== JOB 1 ==
In the news passage about police outreach to Hispanic neighborhoods, where were the four Hispanic men standing and talking on Tuesday afternoon?
== JOB 2 ==
Extend the news passage about police outreach to Hispanic neighborhoods in Prince William and Manassas, beginning after its final sentence.

== PASSAGE PROVIDED ==
_ _ _ _ _ _ _

In Prince William, where communication between an English-speaking officer and Spanish-speaking victim is often conducted with the help of a phone service, a concerted effort has been made to warn Hispanic neighborhoods. An interpreter was hired, brochures were printed in Spanish, and officers have been guests on the local Spanish radio station. The streets crime unit also has increased surveillance to stop robberies in progress, and police will offer personal safety protection training in Spanish next week.

Manassas police are also launching a special problems unit, which will take on this issue. The concern, both police departments said, is not only the cases they have seen, but also the ones they haven't.

On Tuesday afternoon, less than an hour after Prince William police released their crime statistics, four Hispanic men stood talking outside of Todos Supermarket in Woodbridge. Two of the men said they had been attacked, and the other two said they knew men who had been.

_ _ _ _ _ _ _

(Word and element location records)
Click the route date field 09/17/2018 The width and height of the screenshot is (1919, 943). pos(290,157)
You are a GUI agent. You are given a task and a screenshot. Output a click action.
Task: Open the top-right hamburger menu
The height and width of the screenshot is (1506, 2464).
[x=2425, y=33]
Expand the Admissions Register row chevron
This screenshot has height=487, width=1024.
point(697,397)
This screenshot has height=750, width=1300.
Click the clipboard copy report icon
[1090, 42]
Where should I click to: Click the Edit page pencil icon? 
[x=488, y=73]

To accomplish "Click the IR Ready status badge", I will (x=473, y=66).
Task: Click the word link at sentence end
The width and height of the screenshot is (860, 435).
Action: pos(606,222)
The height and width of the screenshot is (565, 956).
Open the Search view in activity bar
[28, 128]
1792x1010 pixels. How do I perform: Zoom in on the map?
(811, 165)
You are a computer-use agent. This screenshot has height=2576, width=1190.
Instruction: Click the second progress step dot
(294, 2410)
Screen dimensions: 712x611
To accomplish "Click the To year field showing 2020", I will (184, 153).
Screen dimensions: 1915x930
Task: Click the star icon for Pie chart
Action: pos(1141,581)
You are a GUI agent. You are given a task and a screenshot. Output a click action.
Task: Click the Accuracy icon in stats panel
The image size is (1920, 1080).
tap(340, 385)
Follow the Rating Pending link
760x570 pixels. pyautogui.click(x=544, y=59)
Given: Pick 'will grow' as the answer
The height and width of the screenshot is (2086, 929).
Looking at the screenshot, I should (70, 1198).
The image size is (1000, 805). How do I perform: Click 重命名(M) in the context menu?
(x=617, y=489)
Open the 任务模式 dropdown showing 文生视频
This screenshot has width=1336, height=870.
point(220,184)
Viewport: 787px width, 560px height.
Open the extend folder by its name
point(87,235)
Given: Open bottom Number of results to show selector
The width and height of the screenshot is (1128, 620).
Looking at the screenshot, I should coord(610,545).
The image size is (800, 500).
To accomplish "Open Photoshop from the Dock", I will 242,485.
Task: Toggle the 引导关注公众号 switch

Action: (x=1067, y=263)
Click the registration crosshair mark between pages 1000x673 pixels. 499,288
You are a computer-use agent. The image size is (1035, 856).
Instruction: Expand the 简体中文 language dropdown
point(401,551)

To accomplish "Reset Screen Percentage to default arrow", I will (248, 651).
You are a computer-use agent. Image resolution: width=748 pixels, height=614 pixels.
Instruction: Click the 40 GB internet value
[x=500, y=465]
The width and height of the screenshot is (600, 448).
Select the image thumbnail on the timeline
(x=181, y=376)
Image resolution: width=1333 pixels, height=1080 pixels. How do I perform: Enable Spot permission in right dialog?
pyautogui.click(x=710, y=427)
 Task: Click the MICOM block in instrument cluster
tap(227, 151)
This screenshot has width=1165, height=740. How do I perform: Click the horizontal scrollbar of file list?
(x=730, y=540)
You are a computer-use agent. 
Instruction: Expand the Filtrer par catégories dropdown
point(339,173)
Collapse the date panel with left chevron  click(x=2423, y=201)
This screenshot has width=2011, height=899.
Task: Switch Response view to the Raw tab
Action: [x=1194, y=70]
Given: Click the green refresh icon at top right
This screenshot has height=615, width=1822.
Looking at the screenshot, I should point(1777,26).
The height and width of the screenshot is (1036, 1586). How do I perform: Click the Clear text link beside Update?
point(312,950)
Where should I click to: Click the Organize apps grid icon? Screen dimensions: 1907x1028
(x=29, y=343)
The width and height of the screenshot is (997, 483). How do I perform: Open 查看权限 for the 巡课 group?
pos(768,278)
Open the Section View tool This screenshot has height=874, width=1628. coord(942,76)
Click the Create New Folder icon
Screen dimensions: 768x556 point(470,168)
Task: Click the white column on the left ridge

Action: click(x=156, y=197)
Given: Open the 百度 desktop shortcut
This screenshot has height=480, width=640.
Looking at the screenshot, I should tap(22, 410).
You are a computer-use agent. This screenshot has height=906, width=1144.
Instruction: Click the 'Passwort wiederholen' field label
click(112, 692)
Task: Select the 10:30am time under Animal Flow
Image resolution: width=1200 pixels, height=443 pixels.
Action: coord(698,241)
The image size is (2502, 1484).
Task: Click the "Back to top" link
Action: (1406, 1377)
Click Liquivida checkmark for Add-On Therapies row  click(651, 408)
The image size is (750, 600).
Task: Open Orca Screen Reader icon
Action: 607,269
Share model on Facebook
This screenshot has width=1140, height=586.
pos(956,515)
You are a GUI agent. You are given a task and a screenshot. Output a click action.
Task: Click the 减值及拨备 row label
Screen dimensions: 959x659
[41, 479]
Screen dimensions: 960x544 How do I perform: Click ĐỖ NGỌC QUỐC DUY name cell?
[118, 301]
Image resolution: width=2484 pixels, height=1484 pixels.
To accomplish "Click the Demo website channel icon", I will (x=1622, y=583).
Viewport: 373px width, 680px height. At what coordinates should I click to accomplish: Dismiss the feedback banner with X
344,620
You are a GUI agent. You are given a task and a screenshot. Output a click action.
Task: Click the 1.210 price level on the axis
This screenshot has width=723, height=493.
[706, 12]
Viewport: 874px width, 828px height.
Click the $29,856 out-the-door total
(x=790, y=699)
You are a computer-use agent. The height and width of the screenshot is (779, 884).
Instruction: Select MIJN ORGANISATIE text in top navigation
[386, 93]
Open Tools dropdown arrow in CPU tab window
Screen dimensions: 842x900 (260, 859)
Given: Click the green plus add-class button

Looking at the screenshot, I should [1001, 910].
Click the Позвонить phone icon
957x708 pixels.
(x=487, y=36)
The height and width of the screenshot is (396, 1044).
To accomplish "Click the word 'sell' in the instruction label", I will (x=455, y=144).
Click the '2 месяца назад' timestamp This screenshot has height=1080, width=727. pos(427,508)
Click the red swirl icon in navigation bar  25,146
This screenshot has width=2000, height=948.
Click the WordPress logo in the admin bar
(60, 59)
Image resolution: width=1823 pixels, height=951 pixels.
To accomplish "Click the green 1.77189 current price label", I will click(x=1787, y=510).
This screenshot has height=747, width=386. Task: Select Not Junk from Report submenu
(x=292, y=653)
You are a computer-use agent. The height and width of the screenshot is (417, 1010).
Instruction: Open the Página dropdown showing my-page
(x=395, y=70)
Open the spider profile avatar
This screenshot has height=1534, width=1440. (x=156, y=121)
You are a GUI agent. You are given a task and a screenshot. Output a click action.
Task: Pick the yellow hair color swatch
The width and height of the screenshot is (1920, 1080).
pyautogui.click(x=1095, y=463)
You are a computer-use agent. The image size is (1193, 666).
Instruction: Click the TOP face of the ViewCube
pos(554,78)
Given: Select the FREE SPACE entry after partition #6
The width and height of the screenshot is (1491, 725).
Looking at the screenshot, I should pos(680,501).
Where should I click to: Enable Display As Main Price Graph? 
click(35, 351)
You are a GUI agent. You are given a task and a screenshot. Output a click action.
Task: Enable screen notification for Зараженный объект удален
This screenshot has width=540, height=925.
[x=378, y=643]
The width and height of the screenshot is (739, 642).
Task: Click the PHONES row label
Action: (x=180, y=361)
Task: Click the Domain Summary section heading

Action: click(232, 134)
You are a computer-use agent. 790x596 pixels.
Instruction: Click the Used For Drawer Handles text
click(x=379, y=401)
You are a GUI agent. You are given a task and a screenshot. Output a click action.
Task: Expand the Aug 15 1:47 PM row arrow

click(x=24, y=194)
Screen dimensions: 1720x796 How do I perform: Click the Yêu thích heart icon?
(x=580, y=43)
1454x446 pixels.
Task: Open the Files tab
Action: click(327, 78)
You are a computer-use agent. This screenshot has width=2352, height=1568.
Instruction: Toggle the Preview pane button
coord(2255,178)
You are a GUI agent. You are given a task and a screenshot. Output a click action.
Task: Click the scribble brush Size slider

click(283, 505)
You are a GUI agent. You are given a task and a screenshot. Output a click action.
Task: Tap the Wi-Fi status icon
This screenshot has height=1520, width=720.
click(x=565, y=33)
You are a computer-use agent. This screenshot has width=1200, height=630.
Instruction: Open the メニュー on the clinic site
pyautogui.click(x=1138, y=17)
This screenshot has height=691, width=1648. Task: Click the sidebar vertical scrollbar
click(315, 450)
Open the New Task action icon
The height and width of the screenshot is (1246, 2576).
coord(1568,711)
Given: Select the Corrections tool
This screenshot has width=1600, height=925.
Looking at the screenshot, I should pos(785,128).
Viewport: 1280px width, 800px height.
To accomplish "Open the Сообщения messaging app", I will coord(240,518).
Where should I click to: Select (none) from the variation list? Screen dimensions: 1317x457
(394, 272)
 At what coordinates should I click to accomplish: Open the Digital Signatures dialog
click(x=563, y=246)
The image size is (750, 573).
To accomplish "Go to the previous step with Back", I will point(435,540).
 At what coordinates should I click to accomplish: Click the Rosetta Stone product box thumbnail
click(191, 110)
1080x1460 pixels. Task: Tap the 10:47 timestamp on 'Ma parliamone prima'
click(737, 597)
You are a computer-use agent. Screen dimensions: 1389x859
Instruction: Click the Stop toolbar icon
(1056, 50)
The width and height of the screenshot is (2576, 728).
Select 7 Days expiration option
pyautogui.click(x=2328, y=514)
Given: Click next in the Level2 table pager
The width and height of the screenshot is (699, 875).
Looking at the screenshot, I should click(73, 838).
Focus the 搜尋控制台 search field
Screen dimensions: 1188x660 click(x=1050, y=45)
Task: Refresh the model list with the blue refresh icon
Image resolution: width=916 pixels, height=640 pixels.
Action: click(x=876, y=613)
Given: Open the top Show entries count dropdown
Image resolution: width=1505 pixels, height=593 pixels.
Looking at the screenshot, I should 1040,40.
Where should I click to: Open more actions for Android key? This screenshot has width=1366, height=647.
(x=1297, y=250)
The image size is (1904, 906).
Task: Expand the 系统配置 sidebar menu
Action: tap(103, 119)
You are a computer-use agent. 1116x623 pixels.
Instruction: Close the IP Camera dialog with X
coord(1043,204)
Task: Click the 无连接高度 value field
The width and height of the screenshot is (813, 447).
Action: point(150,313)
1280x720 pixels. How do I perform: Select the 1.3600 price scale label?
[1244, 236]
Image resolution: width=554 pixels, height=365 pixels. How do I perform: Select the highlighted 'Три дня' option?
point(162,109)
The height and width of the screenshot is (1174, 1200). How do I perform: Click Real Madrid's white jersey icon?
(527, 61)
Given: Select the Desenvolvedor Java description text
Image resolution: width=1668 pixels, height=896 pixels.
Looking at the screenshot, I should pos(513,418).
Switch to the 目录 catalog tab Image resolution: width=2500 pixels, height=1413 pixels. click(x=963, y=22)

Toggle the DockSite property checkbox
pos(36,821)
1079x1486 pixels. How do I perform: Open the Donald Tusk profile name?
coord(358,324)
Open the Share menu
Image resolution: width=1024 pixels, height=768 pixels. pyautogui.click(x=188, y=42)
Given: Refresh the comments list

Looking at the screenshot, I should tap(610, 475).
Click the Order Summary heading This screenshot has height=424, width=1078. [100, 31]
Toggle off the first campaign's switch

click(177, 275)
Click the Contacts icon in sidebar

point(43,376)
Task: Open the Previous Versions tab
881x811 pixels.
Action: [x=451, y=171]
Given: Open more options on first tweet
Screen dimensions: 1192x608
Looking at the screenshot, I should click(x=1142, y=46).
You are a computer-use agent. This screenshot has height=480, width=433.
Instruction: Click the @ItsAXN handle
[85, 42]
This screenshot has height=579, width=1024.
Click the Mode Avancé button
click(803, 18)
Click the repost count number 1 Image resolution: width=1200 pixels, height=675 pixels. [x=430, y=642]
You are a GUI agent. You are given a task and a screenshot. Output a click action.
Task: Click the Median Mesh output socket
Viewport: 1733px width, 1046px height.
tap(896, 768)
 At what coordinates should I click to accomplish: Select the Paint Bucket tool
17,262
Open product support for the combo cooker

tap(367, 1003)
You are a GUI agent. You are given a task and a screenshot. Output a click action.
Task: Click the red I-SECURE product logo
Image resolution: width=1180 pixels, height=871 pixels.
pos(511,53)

_ _ _ _ _ _ _

== TASK RESPONSE 1 ==
They were outside of Todos Supermarket in Woodbridge.

== TASK RESPONSE 2 ==
"They take everything -- money, shoes, everything," Jose Dimas Igraheta, a painter from El Salvador, said in Spanish.

Standing beside him, his friend Andres Torres, 21, said six or seven men attacked him on Occoquan Road about two months ago. They wanted money, but he didn't have any.

"He held a gun to my head," he said in Spanish, holding his fingers up like an imaginary pistol. "They hit me and kicked me. All I could do was . . . " he tucked his head under the shelter of his arms. He said he didn't call police.

" Por qué ?" he said. "Why?"

Yanette Herrera has lived in Manassas for 12 years, raising three children, and only recently has she thought of moving, she said. The modest homes on her block are increasingly getting security alarms, she said. She has one.

"They don't assault just men -- it's women, too," she said. "We don't feel safe."

She fears that if nothing is done soon, her Latino neighbors may soon retaliate, with the victim becoming the assailant.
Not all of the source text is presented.